What Is the First-Line Treatment of Varicose Veins of Lower Extremities?
Clinical Scenario
Symptomatic varicose veins of the lower extremities produce leg discomfort, oedema, and diminished quality of life. For most patients, management begins with a conservative strategy directed at relieving symptoms and limiting progression.
Treatment Approach
First-line care centres on conservative therapy. Compression-based interventions — available in several forms — are a central component of this approach, alongside venotonic medications and targeted lifestyle modifications.

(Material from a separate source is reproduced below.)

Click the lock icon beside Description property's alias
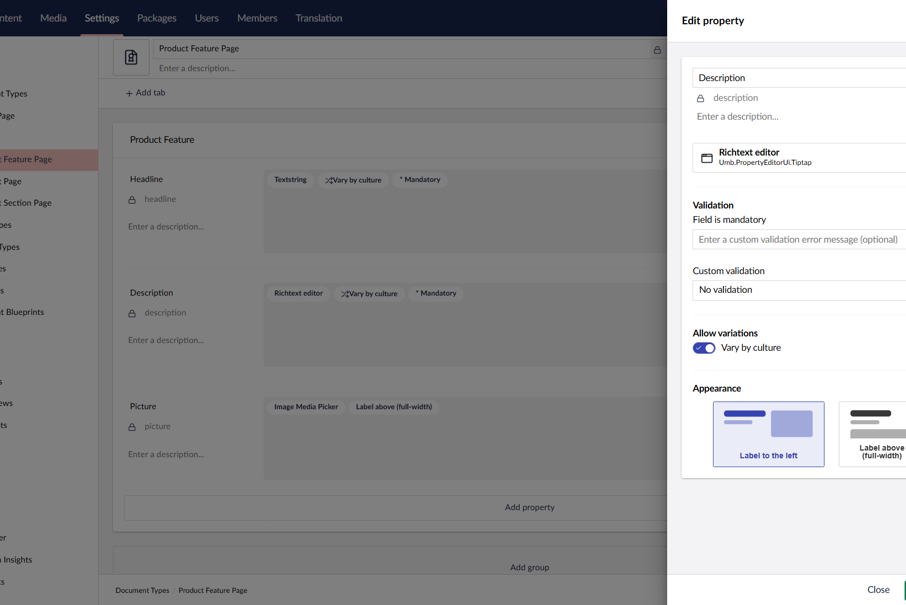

The full regimen, including specific agent selection, device options, sequencing, and decision criteria, is detailed in the complete protocol below.
Clinical Goals
- Reduced leg discomfort
- Reduced volume of oedema
- Improved quality of life
References
DOI: 10.1016/j.jscai.2025.103729
- For patients with symptomatic varicose veins, the SCAI guideline panel suggests compression therapy rather than no compression therapy (conditional recommendation, very low certainty of evidence).
- The first line of treatment for CVD is conservative therapy, which generally includes compression therapy, venotonic medications, lifestyle changes, weight loss if applicable, and wound care for patients with ulcerative disease.

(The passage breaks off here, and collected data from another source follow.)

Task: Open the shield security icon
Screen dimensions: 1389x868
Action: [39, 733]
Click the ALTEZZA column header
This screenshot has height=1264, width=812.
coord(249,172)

- Compression garments can take the form of bandages, stockings, Velcro wrap devices, pumps, or a combination of these items.

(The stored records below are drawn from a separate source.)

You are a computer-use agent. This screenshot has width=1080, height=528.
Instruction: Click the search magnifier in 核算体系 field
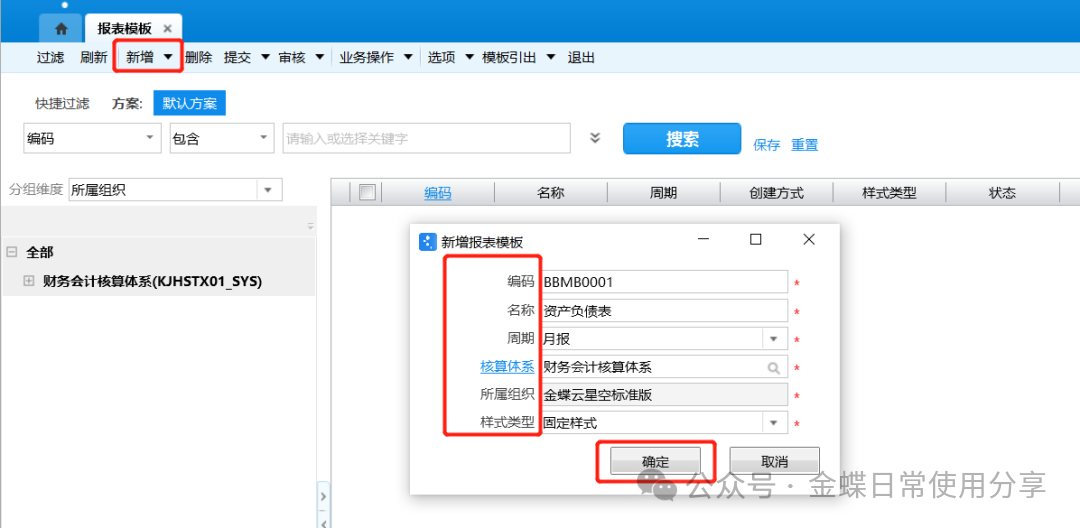[774, 368]
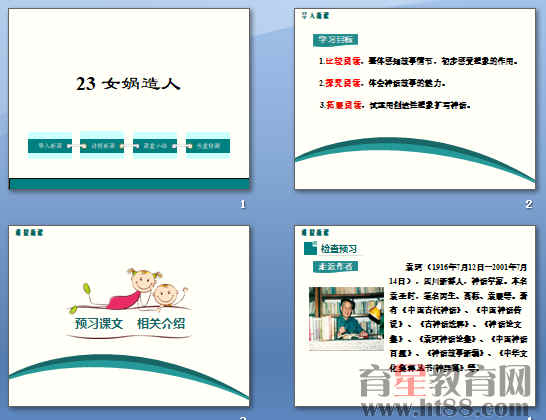Click the third teal navigation button on title slide
This screenshot has width=546, height=420.
pyautogui.click(x=155, y=146)
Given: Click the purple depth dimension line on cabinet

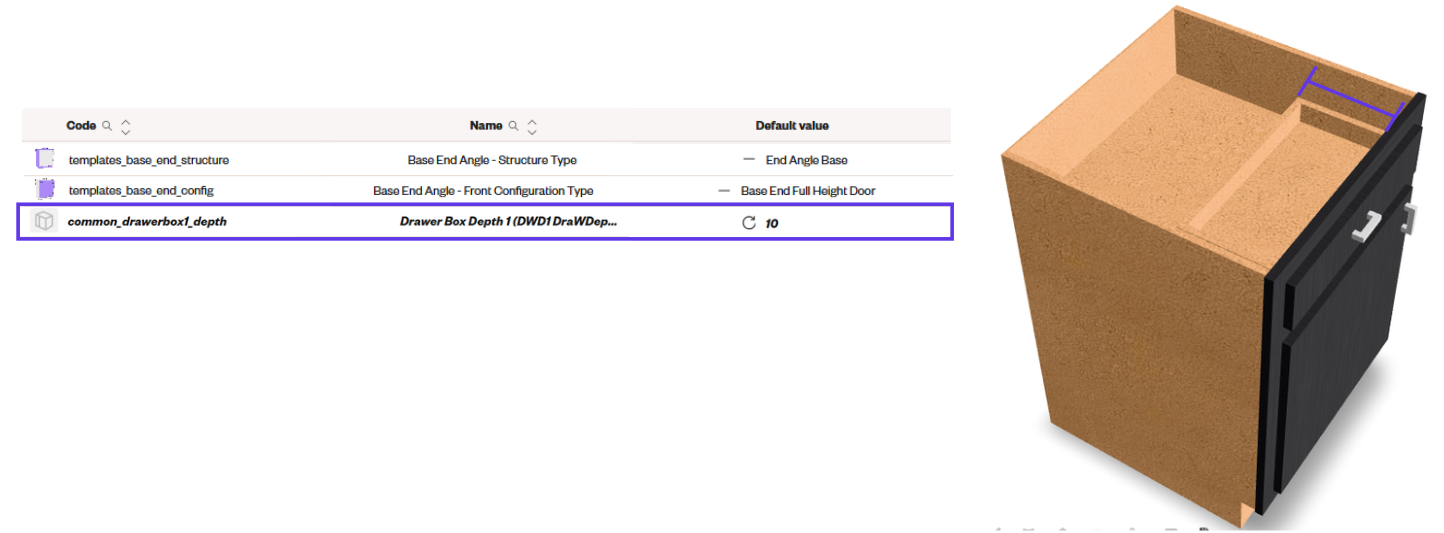Looking at the screenshot, I should click(x=1351, y=97).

- In patients with symptomatic varicose veins, compression may reduce discomfort (standard mean difference, 0.68; 95% CI, 0.87-0.49), which studies measured using a numerical rating scale from 0 or 1 (least pain) to 10 (most pain).
- Compression may also reduce volume of edema (mean difference [MD], 0.21 L; 95% CI, 0.29-0.12) and improve QoL (MD, 6.87 points lower; 95% CI, 13.1-0.64 points lower) assessed with the Charing Cross Venous Ulcer Questionnaire from 0 (best QoL) to 100 (worst QoL).